# [EXTRACT]
######
Re: Slow join... Big table

Mike W. Baranski Thu, 12 Jul 2001 06:34:02 -0700
Don Read wrote:
> 
> On 11-Jul-01 Mike W. Baranski wrote:
> > Awsome answers!  I'll clear a few things up where appropriate
> >
> > Don Read wrote:
> 
> <snip>
> 
> >>
> >>
> >> Why the LEFT JOINS ?
> >>  They're (mostly) used for finding set membership; whenever you see
> >>  'LEFT JOIN b' without s following 'b IS [NOT] NULL' clause 'tis the
> >>  clue that you prolly should be using something else.
> >>
> >> Perhaps STRAIGHT_JOIN, or SELECT DISTINCT ... JOIN
> >> is what you want (or at least give the same result).
> >>
> >
> > Yeah, sorry, I cut the joins out, they're about like you imagined...
> >
> > It needs to be done like this, because even if status/dept/source_host/
> > etc are unknown we need to display the records...
> >
> 
> Ok, understand; one the cases where the generalization doesn't hold.
######
# [MATERIAL]
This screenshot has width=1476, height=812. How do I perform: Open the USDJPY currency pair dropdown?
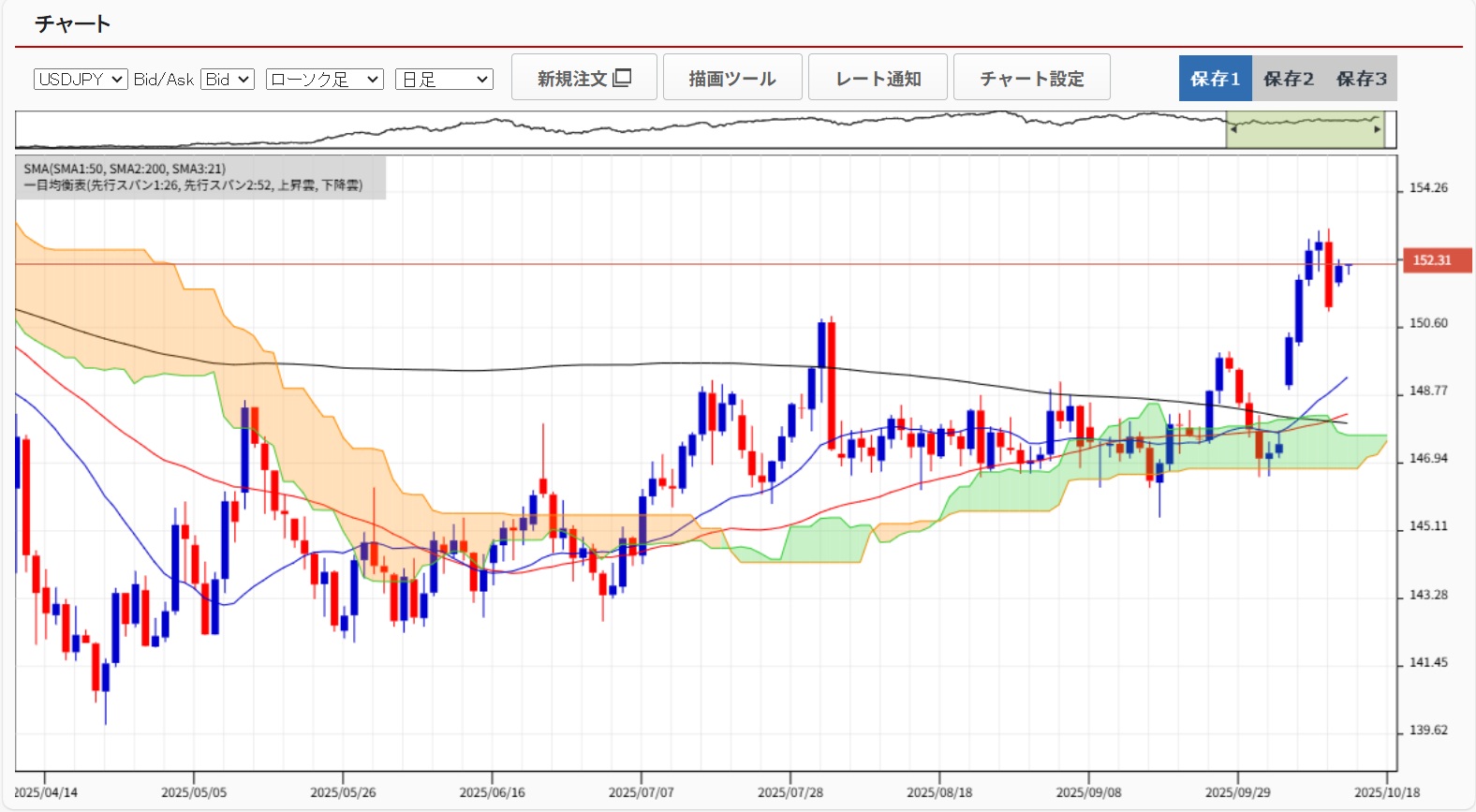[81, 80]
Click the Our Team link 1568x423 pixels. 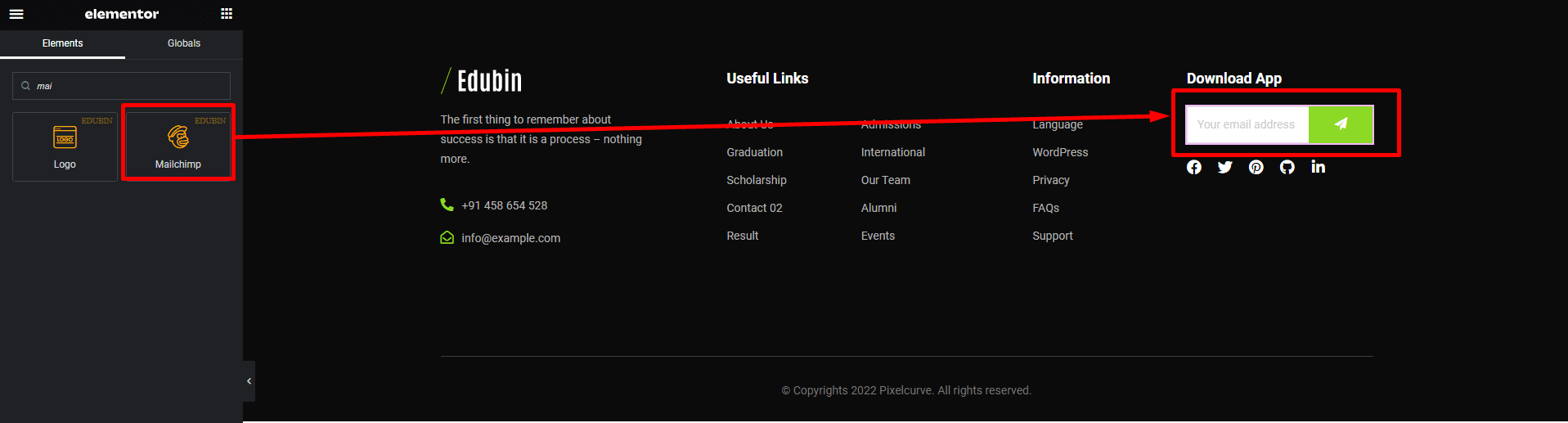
######
# [WRITTEN EXERCISE]
Retype the part of the post on slow joins that opens with the words containing "Mike W. Baranski Thu, 12" and closes with "LEFT JOINS ?". The material has no connection to the post on slow joins.

# [FINAL RESULT]
Mike W. Baranski Thu, 12 Jul 2001 06:34:02 -0700
Don Read wrote:
> 
> On 11-Jul-01 Mike W. Baranski wrote:
> > Awsome answers!  I'll clear a few things up where appropriate
> >
> > Don Read wrote:
> 
> <snip>
> 
> >>
> >>
> >> Why the LEFT JOINS ?